What to do: Reproduce the following material line for line, with no changes.

········

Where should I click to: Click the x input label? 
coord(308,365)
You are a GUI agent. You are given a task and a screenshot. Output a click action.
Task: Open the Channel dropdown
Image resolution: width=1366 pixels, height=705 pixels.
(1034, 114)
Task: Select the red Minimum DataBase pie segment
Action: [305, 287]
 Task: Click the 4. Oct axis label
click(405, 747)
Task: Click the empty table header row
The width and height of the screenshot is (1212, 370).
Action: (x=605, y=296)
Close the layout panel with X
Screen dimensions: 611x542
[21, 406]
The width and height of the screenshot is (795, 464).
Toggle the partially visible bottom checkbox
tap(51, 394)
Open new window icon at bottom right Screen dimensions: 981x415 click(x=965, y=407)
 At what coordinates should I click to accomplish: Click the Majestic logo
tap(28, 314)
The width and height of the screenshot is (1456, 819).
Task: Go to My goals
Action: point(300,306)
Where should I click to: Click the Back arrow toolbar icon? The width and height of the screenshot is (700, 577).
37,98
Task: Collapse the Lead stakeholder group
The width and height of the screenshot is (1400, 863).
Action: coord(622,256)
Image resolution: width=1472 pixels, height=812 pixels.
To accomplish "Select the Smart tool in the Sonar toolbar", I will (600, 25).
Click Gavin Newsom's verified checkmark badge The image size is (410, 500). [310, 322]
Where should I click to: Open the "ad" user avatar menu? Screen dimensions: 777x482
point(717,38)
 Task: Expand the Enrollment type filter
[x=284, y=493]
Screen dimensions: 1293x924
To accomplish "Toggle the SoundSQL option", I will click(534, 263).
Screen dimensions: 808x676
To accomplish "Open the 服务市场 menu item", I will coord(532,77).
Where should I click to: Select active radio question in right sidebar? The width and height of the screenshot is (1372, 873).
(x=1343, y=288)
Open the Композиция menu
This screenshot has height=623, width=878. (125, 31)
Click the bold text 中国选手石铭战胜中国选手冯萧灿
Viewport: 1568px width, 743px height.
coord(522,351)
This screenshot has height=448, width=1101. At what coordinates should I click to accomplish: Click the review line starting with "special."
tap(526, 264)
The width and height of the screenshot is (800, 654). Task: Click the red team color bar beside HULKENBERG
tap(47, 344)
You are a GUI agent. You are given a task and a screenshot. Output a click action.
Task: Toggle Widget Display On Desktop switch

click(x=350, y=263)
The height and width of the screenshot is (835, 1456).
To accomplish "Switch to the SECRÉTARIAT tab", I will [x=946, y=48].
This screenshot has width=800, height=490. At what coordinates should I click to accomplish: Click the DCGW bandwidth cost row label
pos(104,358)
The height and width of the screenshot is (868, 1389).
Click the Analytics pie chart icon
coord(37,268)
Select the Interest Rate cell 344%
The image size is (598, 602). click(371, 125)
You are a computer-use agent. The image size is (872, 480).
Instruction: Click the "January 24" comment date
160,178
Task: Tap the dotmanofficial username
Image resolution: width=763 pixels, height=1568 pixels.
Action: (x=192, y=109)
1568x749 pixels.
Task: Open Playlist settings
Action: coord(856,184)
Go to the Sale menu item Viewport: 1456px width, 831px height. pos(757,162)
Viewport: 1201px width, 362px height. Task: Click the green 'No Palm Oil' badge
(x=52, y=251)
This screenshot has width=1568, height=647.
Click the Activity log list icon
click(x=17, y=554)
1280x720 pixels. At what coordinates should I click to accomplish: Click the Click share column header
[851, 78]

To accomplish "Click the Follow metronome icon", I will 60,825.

········

Result for this exercise:
Where should I click to: Click the x input label? 
coord(308,365)
You are a GUI agent. You are given a task and a screenshot. Output a click action.
Task: Open the Channel dropdown
Image resolution: width=1366 pixels, height=705 pixels.
(1034, 114)
Task: Select the red Minimum DataBase pie segment
Action: [305, 287]
 Task: Click the 4. Oct axis label
click(405, 747)
Task: Click the empty table header row
The width and height of the screenshot is (1212, 370).
Action: (x=605, y=296)
Close the layout panel with X
Screen dimensions: 611x542
[21, 406]
The width and height of the screenshot is (795, 464).
Toggle the partially visible bottom checkbox
tap(51, 394)
Open new window icon at bottom right Screen dimensions: 981x415 click(x=965, y=407)
 At what coordinates should I click to accomplish: Click the Majestic logo
tap(28, 314)
The width and height of the screenshot is (1456, 819).
Task: Go to My goals
Action: point(300,306)
Where should I click to: Click the Back arrow toolbar icon? The width and height of the screenshot is (700, 577).
37,98
Task: Collapse the Lead stakeholder group
The width and height of the screenshot is (1400, 863).
Action: coord(622,256)
Image resolution: width=1472 pixels, height=812 pixels.
To accomplish "Select the Smart tool in the Sonar toolbar", I will (600, 25).
Click Gavin Newsom's verified checkmark badge The image size is (410, 500). [310, 322]
Where should I click to: Open the "ad" user avatar menu? Screen dimensions: 777x482
point(717,38)
 Task: Expand the Enrollment type filter
[x=284, y=493]
Screen dimensions: 1293x924
To accomplish "Toggle the SoundSQL option", I will click(534, 263).
Screen dimensions: 808x676
To accomplish "Open the 服务市场 menu item", I will coord(532,77).
Where should I click to: Select active radio question in right sidebar? The width and height of the screenshot is (1372, 873).
(x=1343, y=288)
Open the Композиция menu
This screenshot has height=623, width=878. (125, 31)
Click the bold text 中国选手石铭战胜中国选手冯萧灿
Viewport: 1568px width, 743px height.
coord(522,351)
This screenshot has height=448, width=1101. At what coordinates should I click to accomplish: Click the review line starting with "special."
tap(526, 264)
The width and height of the screenshot is (800, 654). Task: Click the red team color bar beside HULKENBERG
tap(47, 344)
You are a GUI agent. You are given a task and a screenshot. Output a click action.
Task: Toggle Widget Display On Desktop switch

click(x=350, y=263)
The height and width of the screenshot is (835, 1456).
To accomplish "Switch to the SECRÉTARIAT tab", I will [x=946, y=48].
This screenshot has width=800, height=490. At what coordinates should I click to accomplish: Click the DCGW bandwidth cost row label
pos(104,358)
The height and width of the screenshot is (868, 1389).
Click the Analytics pie chart icon
coord(37,268)
Select the Interest Rate cell 344%
The image size is (598, 602). click(371, 125)
You are a computer-use agent. The image size is (872, 480).
Instruction: Click the "January 24" comment date
160,178
Task: Tap the dotmanofficial username
Image resolution: width=763 pixels, height=1568 pixels.
Action: (x=192, y=109)
1568x749 pixels.
Task: Open Playlist settings
Action: coord(856,184)
Go to the Sale menu item Viewport: 1456px width, 831px height. pos(757,162)
Viewport: 1201px width, 362px height. Task: Click the green 'No Palm Oil' badge
(x=52, y=251)
This screenshot has width=1568, height=647.
Click the Activity log list icon
click(x=17, y=554)
1280x720 pixels. At what coordinates should I click to accomplish: Click the Click share column header
[851, 78]

To accomplish "Click the Follow metronome icon", I will 60,825.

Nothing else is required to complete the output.